De fait, la crise de 1973 a donné une impulsion à la réflexion sur l’utilisation des énergies. Mais déjà dès les années 1970, les questions autour des «limites de la croissance» et sur les contraintes en matière de protection de l’environnement avaient déjà été débattues sur la place publique, en référence au titre d’un ouvrage du Club de Rome, un groupe international de réflexion.

La crise du pétrole a permis de prendre conscience de la dépendance aux importations d’énergies d’un pays comme la Suisse, phénomène lié à l’industrialisation. L’autosuffisance est devenue un objectif en soi, conduisant par exemple à essayer d’aller forer dans ces années-là du pétrole en Suisse.

Si du pétrole n’a pu être extrait des sous-sols, on y a déniché du gaz naturel. Des extractions ont eu lieu à Finsterwald, dans le canton de Lucerne. Mais la quantité de gaz extraite à ce moment-là ne représentait – entre 1985 et 1994 – qu’environ 4% des besoins sur une année pour l’ensemble du pays. 

Ces initiatives n’ont abouti qu’à de maigres résultats. Mais les bases étaient posées pour réagir plus promptement. Avec l’irruption de la crise climatique, la Suisse planche maintenant depuis les années 1990 sur les moyens de réduire sa consommation et d’être moins dépendante des combustibles fossiles.

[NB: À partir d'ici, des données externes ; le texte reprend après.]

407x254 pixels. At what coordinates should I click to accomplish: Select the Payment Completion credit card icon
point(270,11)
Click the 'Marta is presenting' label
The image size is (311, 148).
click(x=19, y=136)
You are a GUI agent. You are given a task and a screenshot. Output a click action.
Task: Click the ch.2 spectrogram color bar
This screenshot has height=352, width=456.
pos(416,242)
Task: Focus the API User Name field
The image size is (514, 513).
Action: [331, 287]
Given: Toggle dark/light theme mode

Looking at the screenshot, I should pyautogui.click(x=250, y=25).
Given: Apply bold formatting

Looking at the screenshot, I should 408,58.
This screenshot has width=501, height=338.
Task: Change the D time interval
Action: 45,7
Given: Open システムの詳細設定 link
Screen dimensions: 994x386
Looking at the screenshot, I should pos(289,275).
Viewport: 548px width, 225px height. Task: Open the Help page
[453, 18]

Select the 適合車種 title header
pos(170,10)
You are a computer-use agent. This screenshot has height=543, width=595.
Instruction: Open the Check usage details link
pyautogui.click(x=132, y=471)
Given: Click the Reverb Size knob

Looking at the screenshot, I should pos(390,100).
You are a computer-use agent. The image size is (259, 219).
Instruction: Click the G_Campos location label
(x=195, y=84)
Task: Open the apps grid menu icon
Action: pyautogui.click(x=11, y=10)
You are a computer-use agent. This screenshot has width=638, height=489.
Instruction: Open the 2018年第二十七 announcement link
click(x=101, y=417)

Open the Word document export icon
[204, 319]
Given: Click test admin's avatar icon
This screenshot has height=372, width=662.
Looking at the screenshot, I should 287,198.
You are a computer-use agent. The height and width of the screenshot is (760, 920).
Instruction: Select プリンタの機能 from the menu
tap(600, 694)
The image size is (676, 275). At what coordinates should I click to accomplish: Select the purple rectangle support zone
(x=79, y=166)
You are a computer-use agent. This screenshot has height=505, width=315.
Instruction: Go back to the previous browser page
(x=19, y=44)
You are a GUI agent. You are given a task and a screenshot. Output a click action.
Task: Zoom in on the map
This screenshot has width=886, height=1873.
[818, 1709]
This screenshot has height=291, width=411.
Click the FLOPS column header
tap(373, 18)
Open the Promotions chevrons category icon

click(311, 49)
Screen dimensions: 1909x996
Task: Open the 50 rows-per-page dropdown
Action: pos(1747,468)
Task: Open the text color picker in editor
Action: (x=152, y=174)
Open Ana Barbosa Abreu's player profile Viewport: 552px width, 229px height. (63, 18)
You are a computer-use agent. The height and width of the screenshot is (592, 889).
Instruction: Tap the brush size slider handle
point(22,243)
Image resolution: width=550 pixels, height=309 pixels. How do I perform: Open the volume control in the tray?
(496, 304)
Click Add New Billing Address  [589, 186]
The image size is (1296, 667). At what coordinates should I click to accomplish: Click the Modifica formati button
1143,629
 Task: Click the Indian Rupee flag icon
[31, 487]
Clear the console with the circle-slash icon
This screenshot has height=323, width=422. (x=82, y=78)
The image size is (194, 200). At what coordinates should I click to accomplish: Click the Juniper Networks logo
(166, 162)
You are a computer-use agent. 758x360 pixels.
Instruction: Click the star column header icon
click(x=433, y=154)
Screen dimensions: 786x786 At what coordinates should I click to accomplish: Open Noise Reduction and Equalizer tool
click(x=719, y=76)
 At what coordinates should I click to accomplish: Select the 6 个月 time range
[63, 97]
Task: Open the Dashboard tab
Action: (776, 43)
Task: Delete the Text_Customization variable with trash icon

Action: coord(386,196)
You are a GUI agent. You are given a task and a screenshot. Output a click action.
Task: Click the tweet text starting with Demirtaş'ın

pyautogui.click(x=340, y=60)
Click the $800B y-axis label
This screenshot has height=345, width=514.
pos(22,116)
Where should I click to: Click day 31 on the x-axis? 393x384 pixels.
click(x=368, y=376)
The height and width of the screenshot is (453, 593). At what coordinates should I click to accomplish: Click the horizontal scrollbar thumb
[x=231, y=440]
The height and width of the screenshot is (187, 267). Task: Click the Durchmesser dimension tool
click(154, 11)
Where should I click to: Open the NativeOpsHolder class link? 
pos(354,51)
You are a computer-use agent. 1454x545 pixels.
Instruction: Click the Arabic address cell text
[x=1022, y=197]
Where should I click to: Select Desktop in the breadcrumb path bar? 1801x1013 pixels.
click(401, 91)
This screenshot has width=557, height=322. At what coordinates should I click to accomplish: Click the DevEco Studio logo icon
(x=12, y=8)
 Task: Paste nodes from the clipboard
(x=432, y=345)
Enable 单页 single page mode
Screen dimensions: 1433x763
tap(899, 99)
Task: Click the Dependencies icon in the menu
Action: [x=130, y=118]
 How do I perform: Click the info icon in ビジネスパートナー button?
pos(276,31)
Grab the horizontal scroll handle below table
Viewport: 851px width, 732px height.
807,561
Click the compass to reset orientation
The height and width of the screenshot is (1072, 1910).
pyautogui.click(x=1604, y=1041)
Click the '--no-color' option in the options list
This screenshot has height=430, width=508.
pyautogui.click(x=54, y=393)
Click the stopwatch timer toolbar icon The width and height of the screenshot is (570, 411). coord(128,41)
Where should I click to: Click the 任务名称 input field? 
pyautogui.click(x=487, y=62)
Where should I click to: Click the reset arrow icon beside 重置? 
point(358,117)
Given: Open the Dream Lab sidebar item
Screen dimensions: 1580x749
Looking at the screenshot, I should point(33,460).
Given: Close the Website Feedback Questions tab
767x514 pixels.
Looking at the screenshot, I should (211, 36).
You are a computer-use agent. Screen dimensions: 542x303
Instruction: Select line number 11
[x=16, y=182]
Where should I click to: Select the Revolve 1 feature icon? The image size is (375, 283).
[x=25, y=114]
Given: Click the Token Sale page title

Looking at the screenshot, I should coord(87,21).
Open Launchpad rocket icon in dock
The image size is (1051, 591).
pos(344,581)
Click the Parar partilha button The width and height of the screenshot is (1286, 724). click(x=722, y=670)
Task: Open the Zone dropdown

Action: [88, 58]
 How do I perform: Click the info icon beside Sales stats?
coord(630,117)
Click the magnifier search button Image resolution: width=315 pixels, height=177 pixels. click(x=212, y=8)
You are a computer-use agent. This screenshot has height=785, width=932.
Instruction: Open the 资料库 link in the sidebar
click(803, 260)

A l’aune de la guerre menée par Vladimir Poutine en Ukraine, le débat autour des énergies est encore monté d’un cran aujourd’hui. Avec ce constat: tant que la dépendance de la Suisse à des pays de type autocratique reste élevée, son approvisionnement en énergies demeure menacé. La quête vers l’autosuffisance – via notamment l’énergie solaire, l’éolien ou la géothermie – est un défi politique et sécuritaire que l’Union européenne devra un jour résoudre.

Une moins grande dépendance à de tels pays ne donnera pas seulement des garanties de sécurité en matière énergétique, mais profitera à la Suisse en termes de souveraineté en fournissant et en garantissant l’approvisionnement.